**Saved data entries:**
######

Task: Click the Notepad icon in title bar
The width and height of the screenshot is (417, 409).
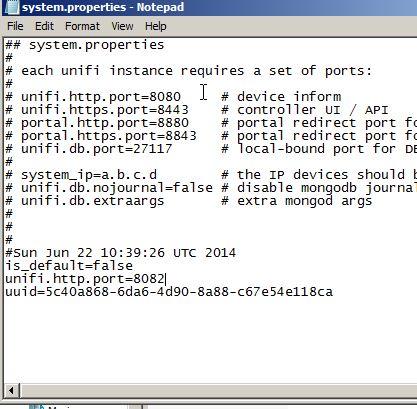Action: point(11,7)
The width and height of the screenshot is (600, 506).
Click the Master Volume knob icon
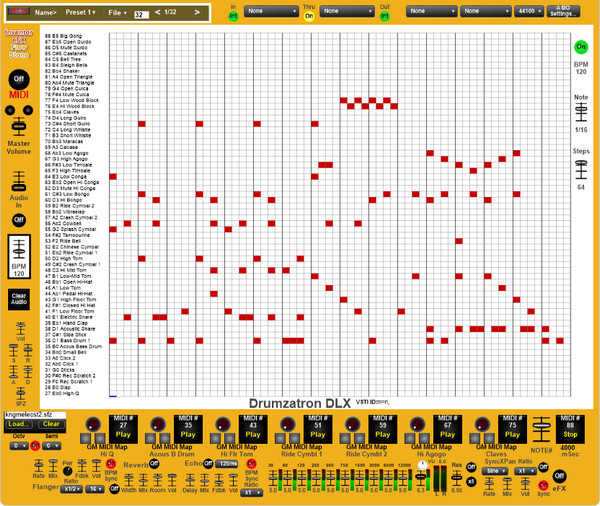click(18, 127)
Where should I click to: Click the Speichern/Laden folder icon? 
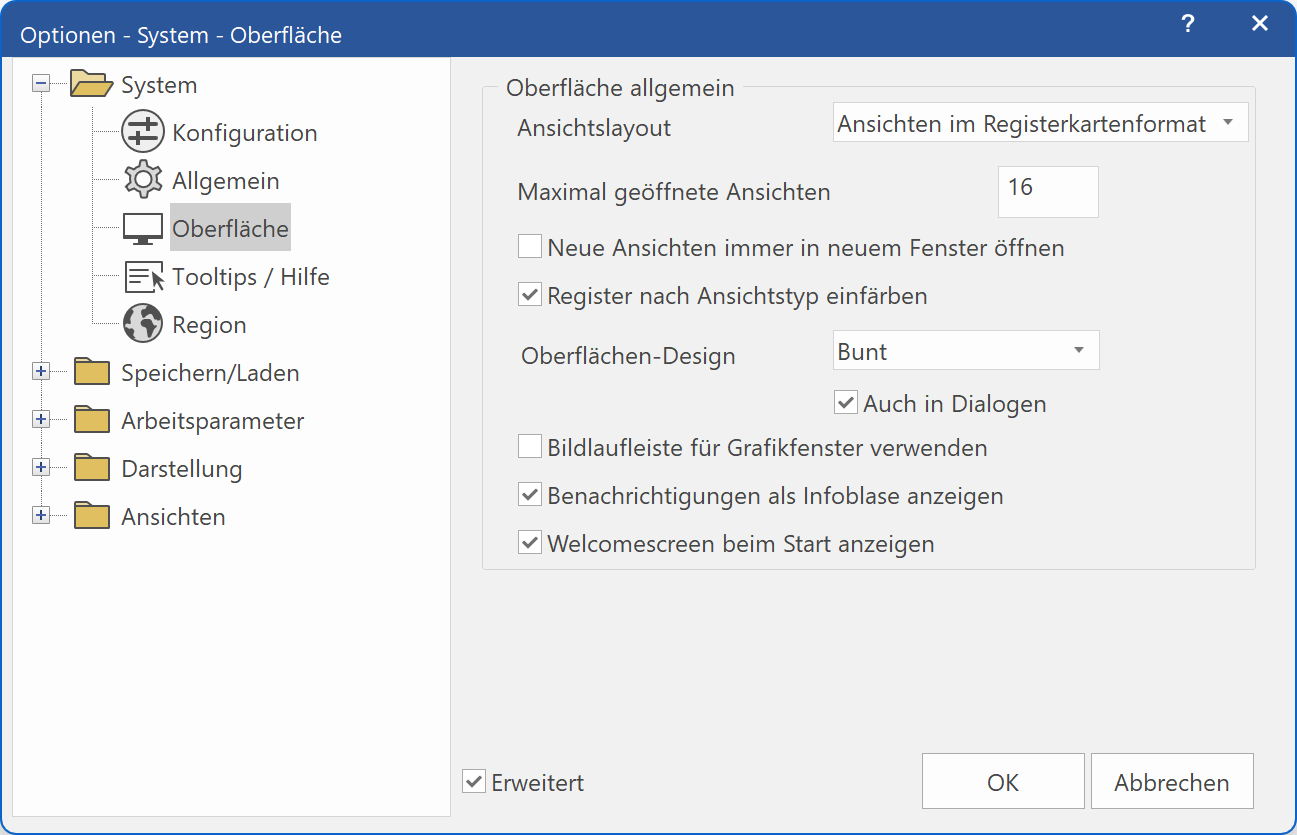pyautogui.click(x=91, y=371)
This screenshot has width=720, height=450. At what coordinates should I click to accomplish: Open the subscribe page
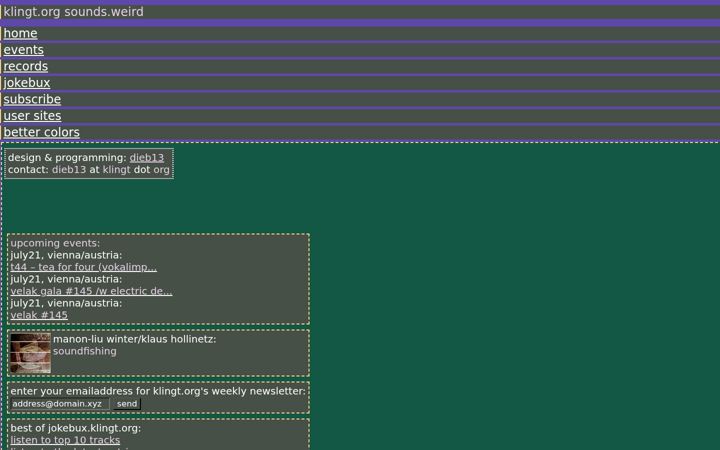click(32, 100)
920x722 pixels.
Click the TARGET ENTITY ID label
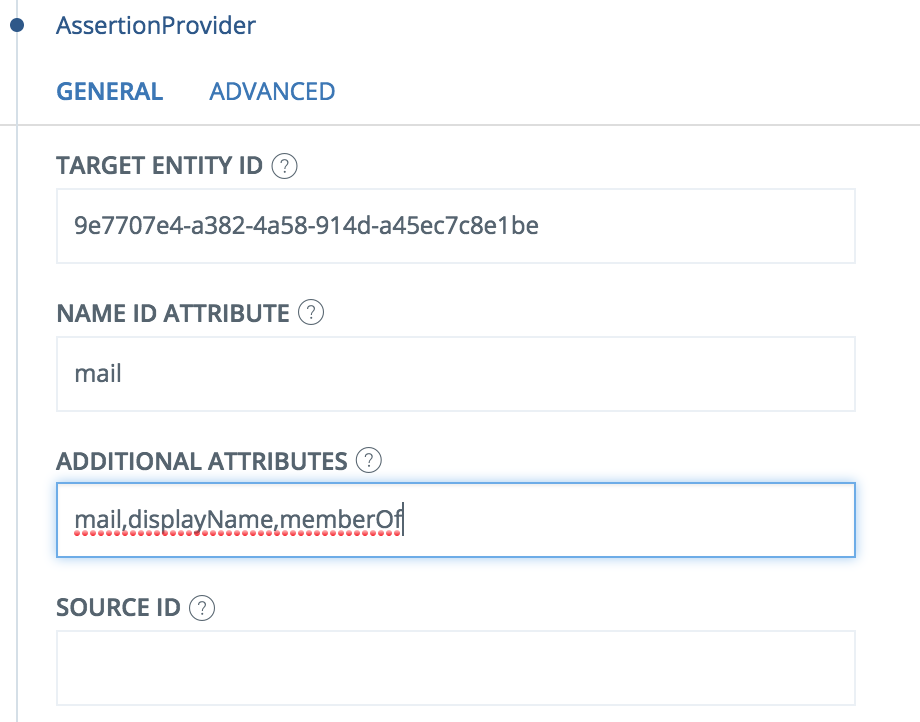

######

**What is needed:** Your output should consist solely of the lines from the line containing "The width and height of the screenshot is (600, 506)." through the end of the data above, copied exactly, with images removed.

**Task solution:**
The width and height of the screenshot is (600, 506).
Click the Master Volume knob icon
click(18, 127)
Where should I click to: Click the Speichern/Laden folder icon? 
pyautogui.click(x=91, y=371)
This screenshot has width=720, height=450. At what coordinates should I click to accomplish: Open the subscribe page
click(32, 100)
920x722 pixels.
Click the TARGET ENTITY ID label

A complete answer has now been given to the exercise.